Quality Street was first published in 1901, a few years before Barrie's famous novel of Peter Pan.  The play, a comedy in four acts, opened in Ohio in October 1901 and in New York in November 1901 where it ran for 64 performances. However, when it arrived in London in September 1902, it ran for a very successful 459 performances. The play enjoyed numerous revivals and tours until World War II and even enjoyed a recent revival in 2010.  

Set in Napoleonic times, the story is about two sisters, Phoebe and Susan Throssel, who start a school intended for genteel children in order to pay the rent. 

 

 

 

 

 

Act 1: The local gossips in town discuss the developing relationship between Phoebe and Valentine Brown. Phoebe is hoping that Valentine is going to propose but instead he announces his intention to join the fight in Europe against Napoleon.
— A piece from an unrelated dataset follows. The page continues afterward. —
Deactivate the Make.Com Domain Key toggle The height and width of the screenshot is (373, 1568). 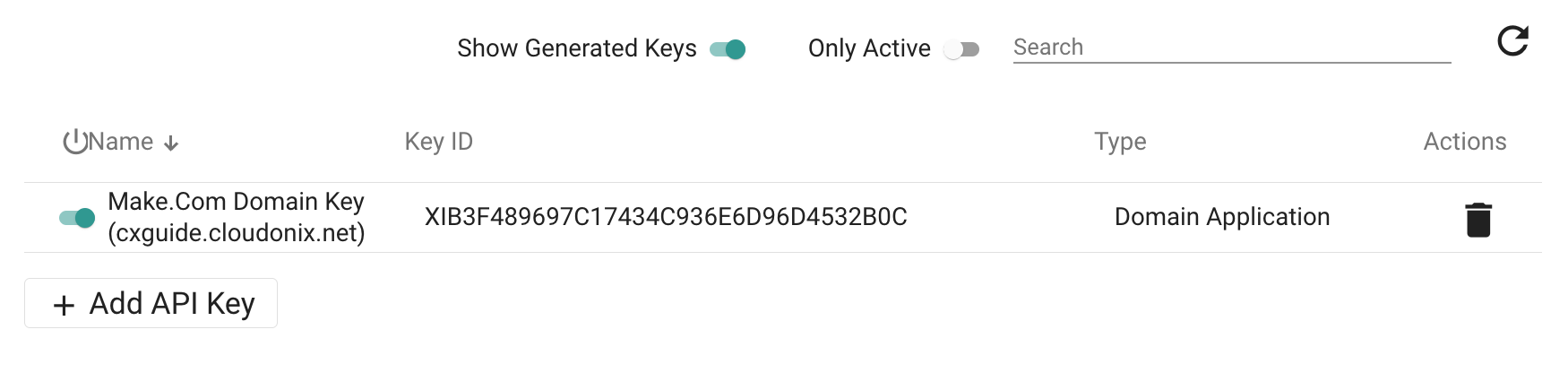(77, 218)
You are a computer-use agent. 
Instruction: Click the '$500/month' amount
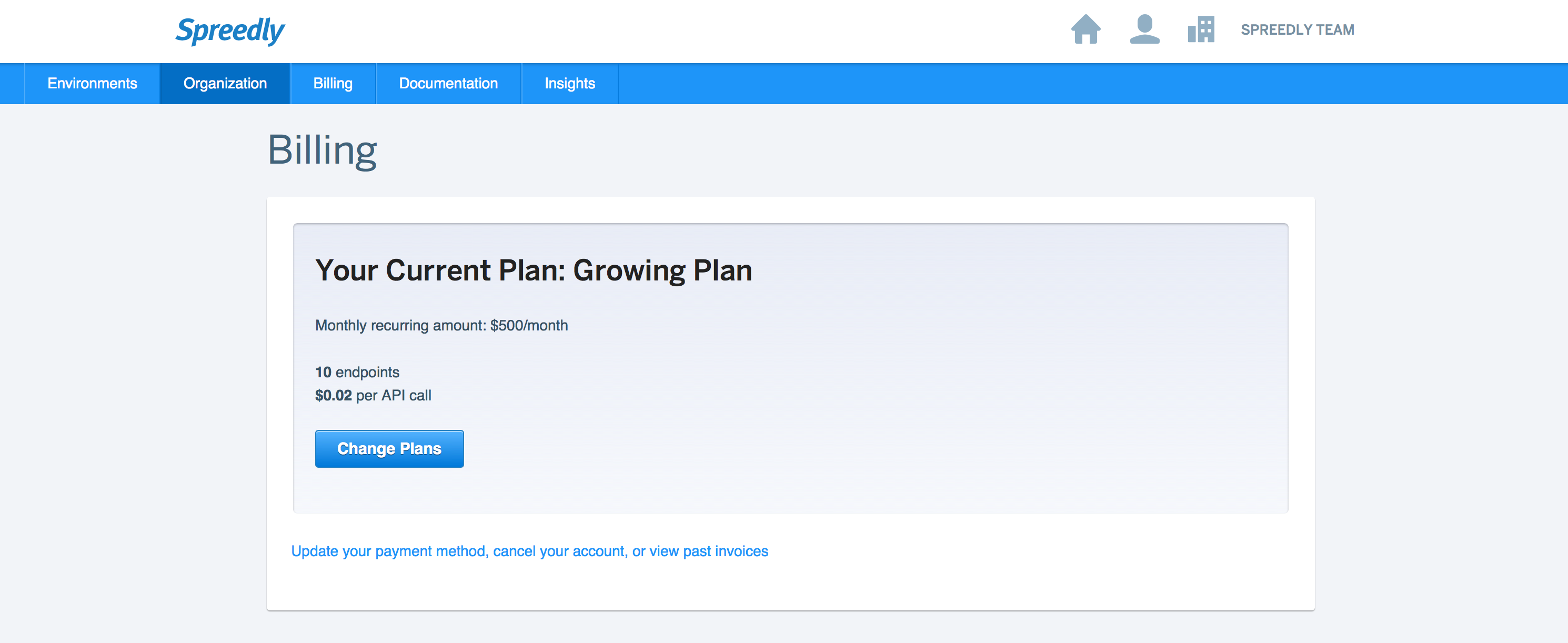(529, 325)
The girls are left devastated!

Act 2: Ten years later the girls have set up a school attended by somewhat turbulent children and Phoebe, who has not accepted any other suitor, at the age of 30 has resigned herself to life as a school mistress and old maid.  However, she longs for her youth and the return of Captain Brown makes her realise she has to do something to catch his eye. So, to tease Captain Brown, she re-invents herself. From being staid and dowdy she now becomes a flirtatious character based on her own niece, Livvy.  Captain Brown falls captive to her charms and persuades ‘Miss Livvy’ and Susan to accompany him to the ball.

 

 

 

Act 3: At the ball Phoebe is still playing the part of Miss Livvy. She captures the eye of many of the young men along with the scorn of the ladies but it annoys her that Brown seems to prefer the young flirt Livvy to the true personality and qualities of Phoebe. Having almost been found out by the local gossiping girls, she finally confronts Captain Brown and we discover to our relief that he has found his love for Miss Phoebe and not for Miss Livvy, as he declares “I have discovered for myself that the schoolmistress in her old maid’s cap is the noblest Miss Phoebe of them all!”

Act 4: Back at home Miss Livvy is proving difficult to dispose of! The local gossips watch for any sign of her and frequently visit the sisters’ home. Brown asks Phoebe to marry him but she turns him down without explanation. However, ultimately Brown becomes aware of the sisters’ plight, he and Phoebe realise that they love each other and he sets out to right all the wrongs including his own.

This story of lost love, spinsters and secret disguises is as enchanting to readers today as over a century ago and this particular version of the book is superbly illustrated by Hugh Thomson, a favourite illustrator of mine.  I find that his illustrations, both in colour and black and white, are so delicate and exquisite. 

There are 22 tipped-in colour plates throughout the book each with its own captioned paper guard, some black and white illustrations and of course the covers are beautifully decorated in gilt as well.  

Did you know that the play was so successful that Quality Street chocolates were named after it? And characters from the play were originally used in their advertising and packaging!